Prompt:
Pick out and copy every line of the listing below that contains the string "Task", matching its capitalization exactly.

════════

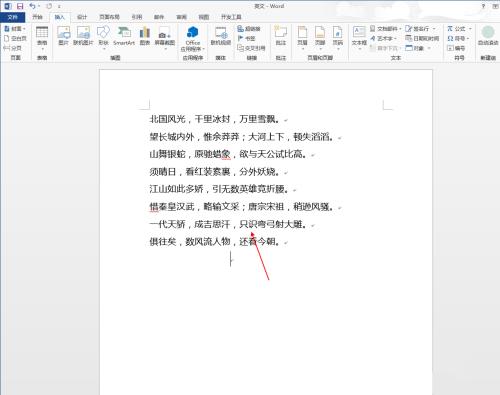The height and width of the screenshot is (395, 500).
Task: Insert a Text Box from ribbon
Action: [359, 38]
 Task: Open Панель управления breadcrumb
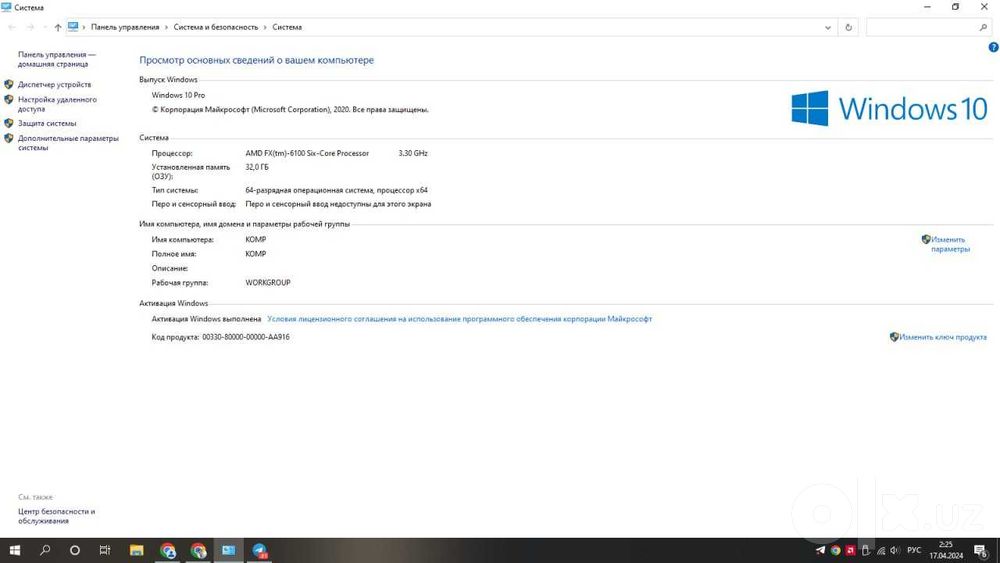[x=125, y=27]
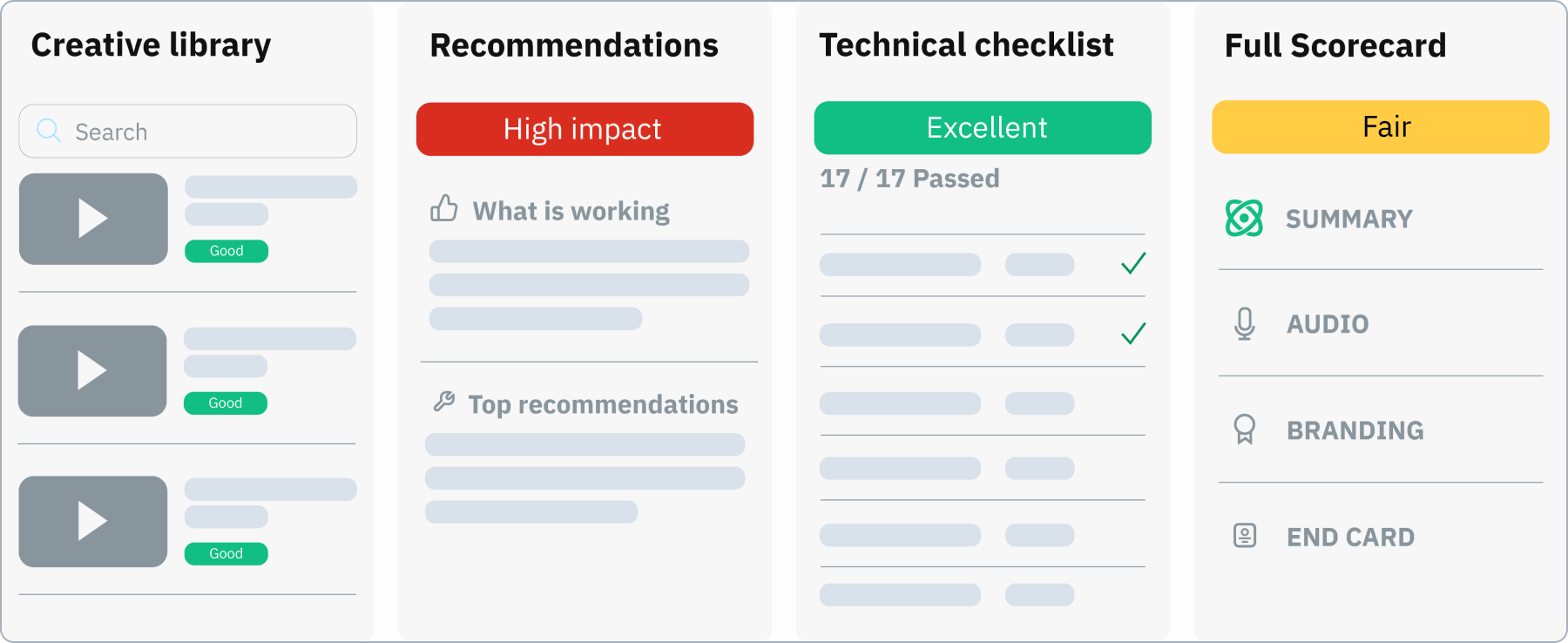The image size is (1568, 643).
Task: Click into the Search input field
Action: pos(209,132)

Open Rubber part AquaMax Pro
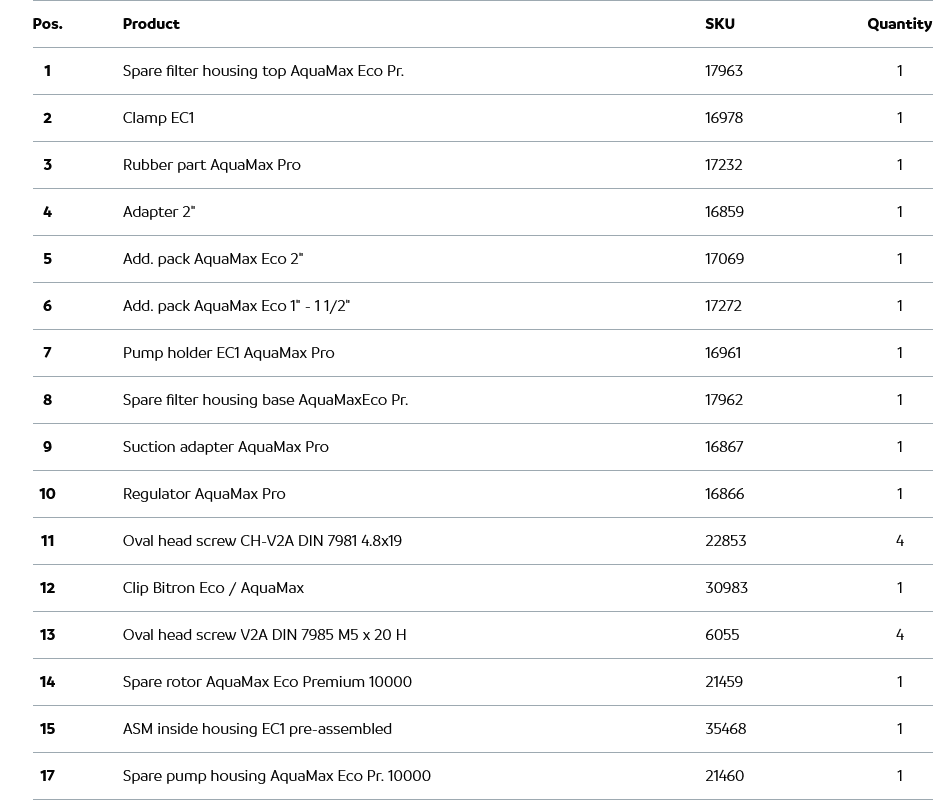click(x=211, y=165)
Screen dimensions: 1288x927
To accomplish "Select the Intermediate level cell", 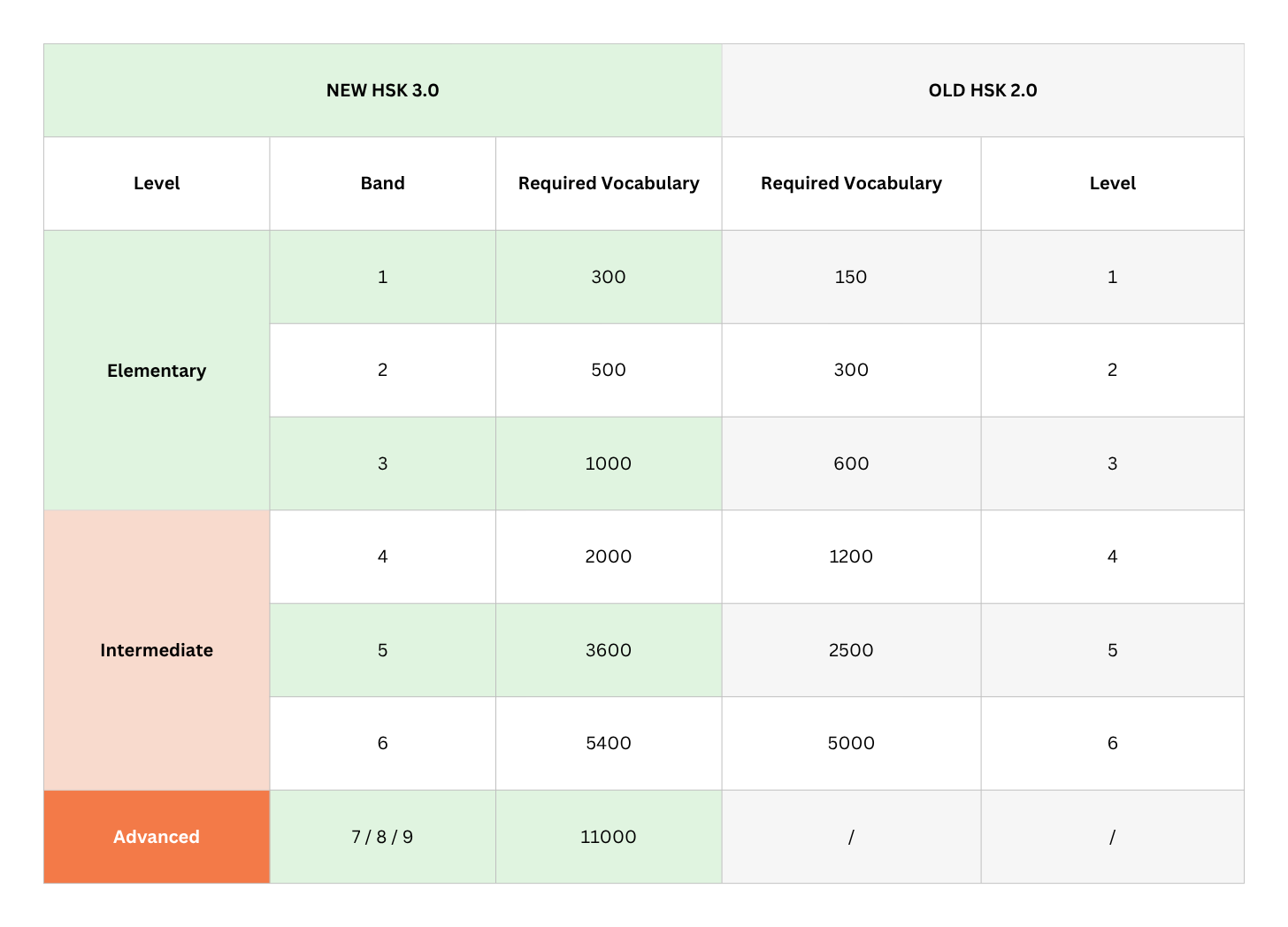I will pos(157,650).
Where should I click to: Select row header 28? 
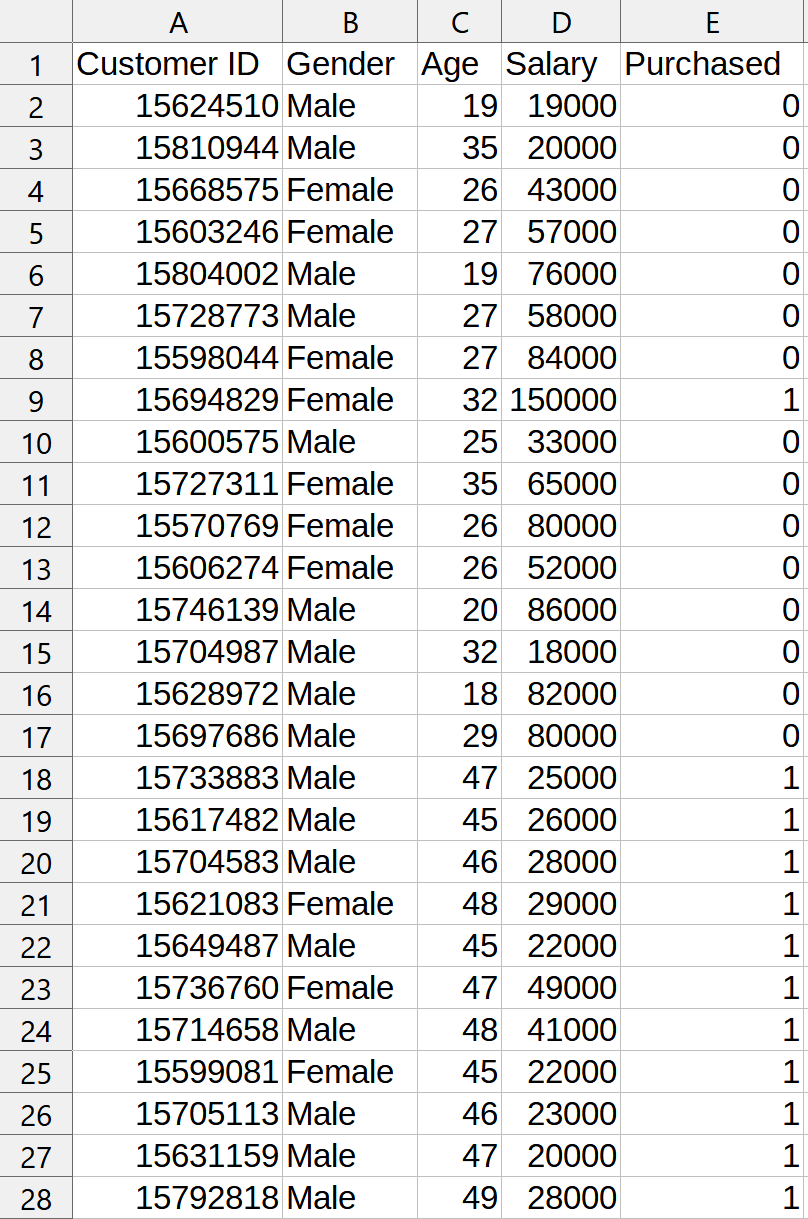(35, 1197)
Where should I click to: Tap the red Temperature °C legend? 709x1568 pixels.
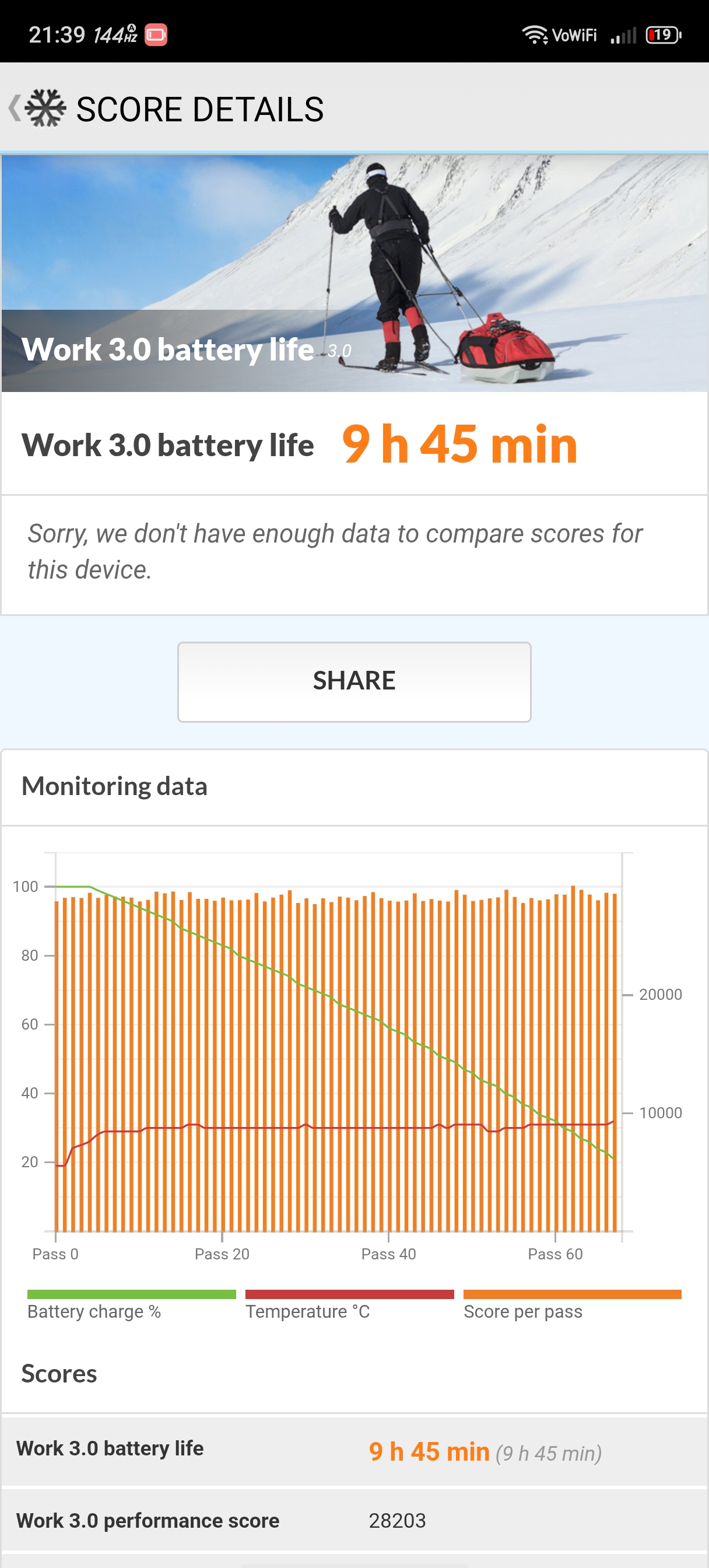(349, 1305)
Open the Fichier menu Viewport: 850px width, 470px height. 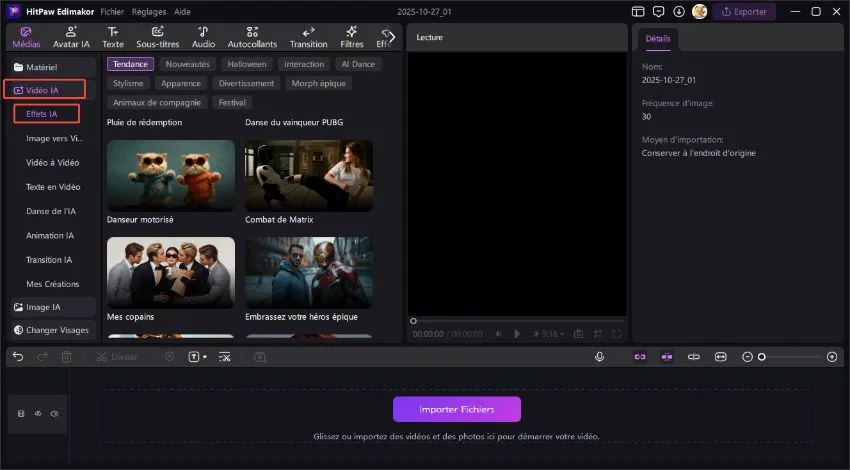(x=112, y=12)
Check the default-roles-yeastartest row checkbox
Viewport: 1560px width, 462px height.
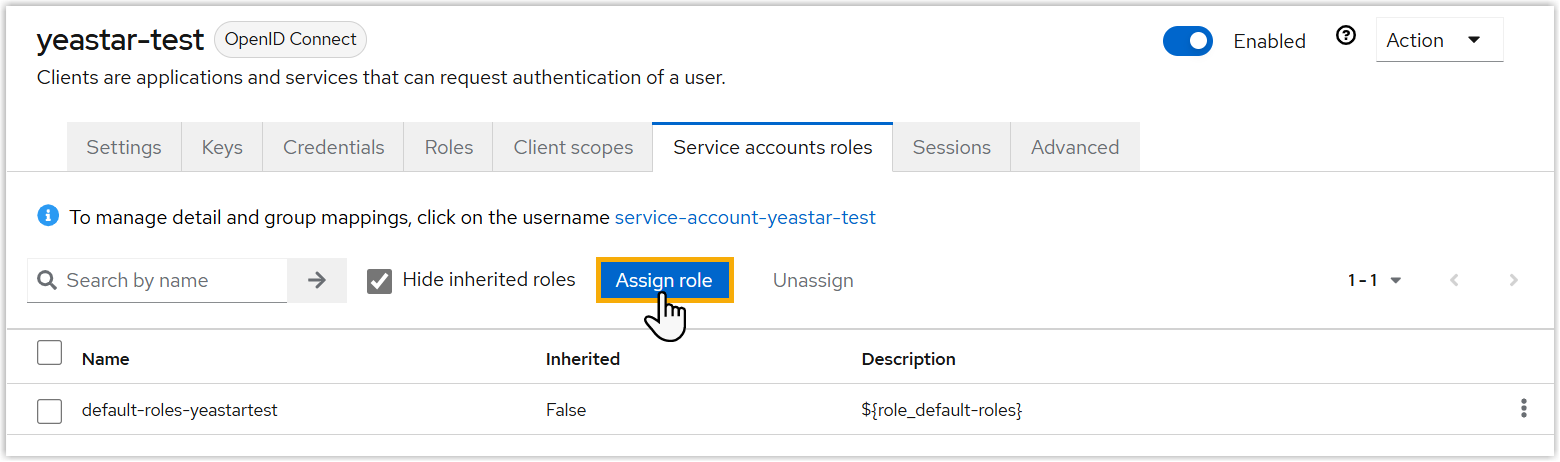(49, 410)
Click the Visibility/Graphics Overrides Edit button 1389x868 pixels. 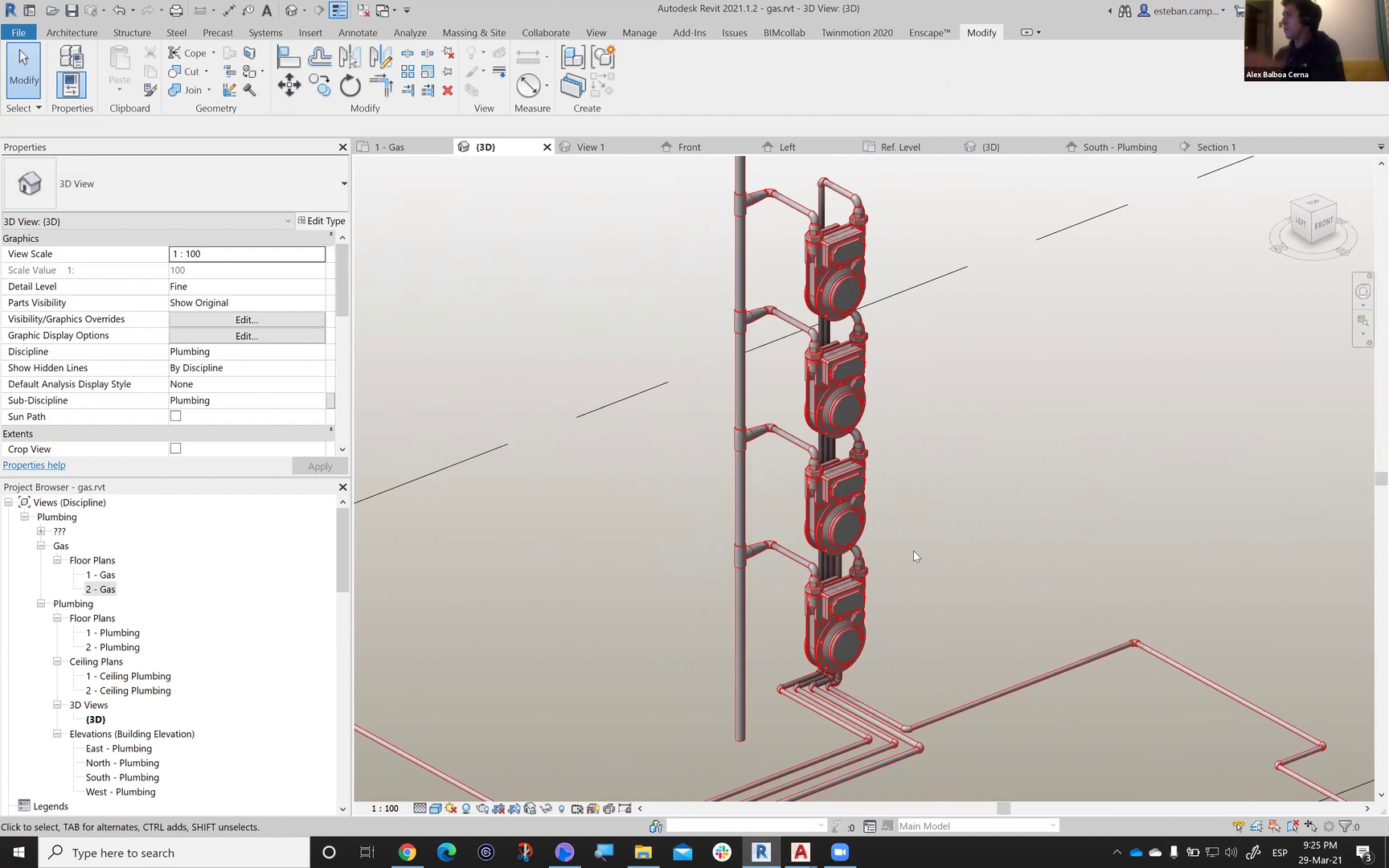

════════

Output for this exercise:
Task: Insert a Text Box from ribbon
 Task: Open Панель управления breadcrumb
Task: Click into the Search input field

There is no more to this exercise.